Ben stellte sie auf den Tisch und begann, den Wein zu öffnen, er goss ihn in die Gläser und bot ihn uns an
'Alles Gute zum Geburtstag, Camilla, eine wunderbare Ergänzung für unsere kleine Gruppe' sagte er, bevor er seinen Wein in einem Zug austrank.
Ich war berührt, dass er mich in ihre Gruppe aufnahm.
'Ach, danke euch, das bedeutet viel' sagte ich anerkennend.
Die ganze Nacht redeten wir und ich lernte Ben endlich ein bisschen besser kennen und irgendetwas sagt mir, dass er auch ein Werwolf war. Er war ein lustiger und ehrlicher Typ, ein bisschen trottelig, aber er war cool. Ich konnte sehen, dass wir wunderbare Freunde werden würden.
Ich fragte mich, warum Rohan nicht mit ihnen gekommen war, vielleicht war er irgendwo am Grübeln.

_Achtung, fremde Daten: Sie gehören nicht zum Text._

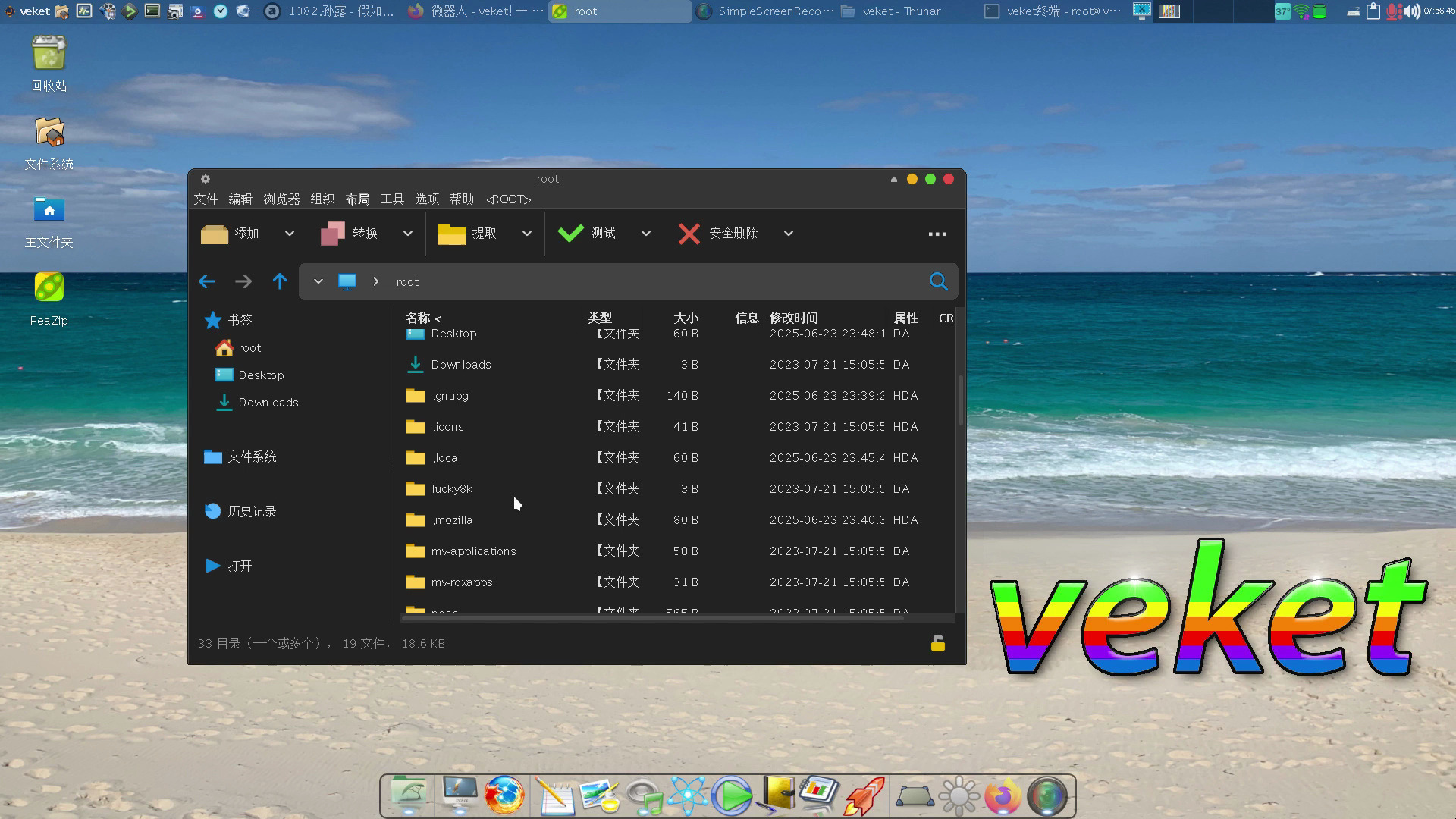
Task: Click the padlock icon in status bar
Action: click(938, 644)
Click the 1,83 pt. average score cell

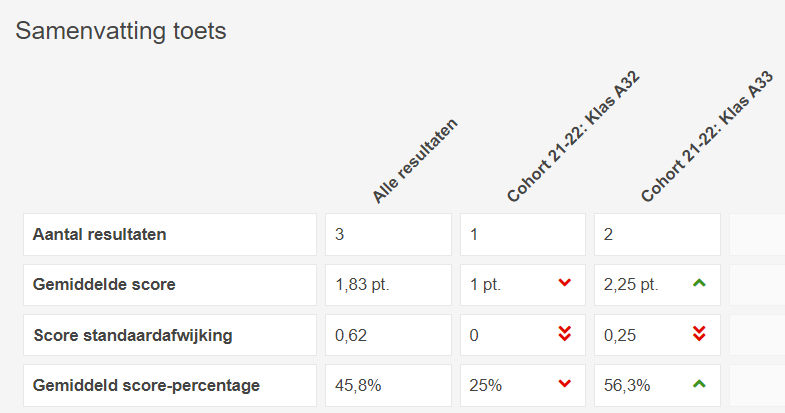(x=388, y=285)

'Hey, warum ist Rohan nicht mit euch gekommen?' fragte ich sie
'Wer weiß, was er treibt, vielleicht wie üblich etwas Langweiliges' sagte Camilla mit einem Seufzer
'Oh, er hat sich ein paar Stunden Zeit genommen, um mehr zu trainieren' platzte Ben heraus
Es dauerte ein paar Sekunden, bis er seinen Fehler erkannte, ich konnte die Zahnräder sehen, wie sich sein Kopf drehte, um eine Ausrede zu finden, aber ich tat sowieso dumm.
'Wow, er ist im Football-Team?' fragte ich
'Ja, ist er' sagte Ben schnell, offensichtlich glücklich, ihre Geheimnisse nicht enthüllt zu haben.
Camillas geweitete Augen verkleinerten sich, als sie merkte, dass alles wieder gut war. Sie stieß einen Seufzer unter ihrem Atem aus, bevor sie sich wieder auf der Couch niederließ.
Die leere Weinflasche stand auf dem Tisch, und wir waren ziemlich angetrunken und entspannter, als wir es am Anfang waren.
Ein Geheul ertönte in der Ferne und Ben schoss hoch und sah aufmerksam aus, als hätte er nie getrunken.
'Was, was ist denn los mit dir?' fragte ich ihn
Ich bemerkte, dass auch Camilla auf ihre Uhr schaute, sie warf mir einen Blick der Entschuldigung zu und ich wusste, dass sie gehen musste. Das Geheul war ein Zeichen dafür, dass sie gebraucht wurden.
'Hey, wir sehen uns morgen in der Schule. Es wird spät' sagte Ben, bevor er mir einen Abschiedskuss auf die Wange gab, bevor er mit Camilla an seinen Fersen aus der Tür ging.